# TASK DIRECTIONS
Leaving the pictures aside, restate all of the data exactly.

# GIVEN INFORMATION
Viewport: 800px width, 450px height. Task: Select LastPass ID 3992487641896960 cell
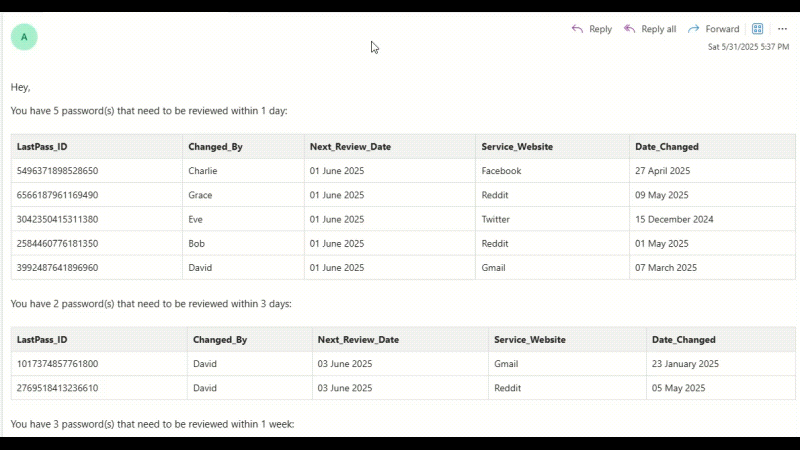click(x=58, y=268)
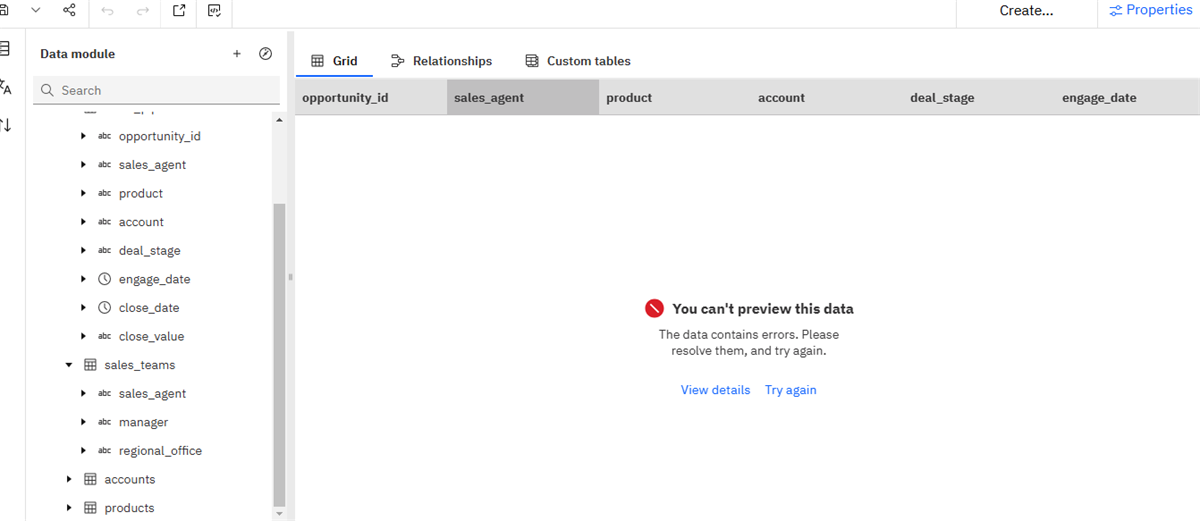Expand the products table in tree
This screenshot has width=1200, height=521.
point(69,508)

# OUTPUT OF THE EXERCISE
Viewport: 800px width, 450px height. Task: Select LastPass ID 3992487641896960 cell
click(x=58, y=268)
Expand the products table in tree
This screenshot has width=1200, height=521.
point(69,508)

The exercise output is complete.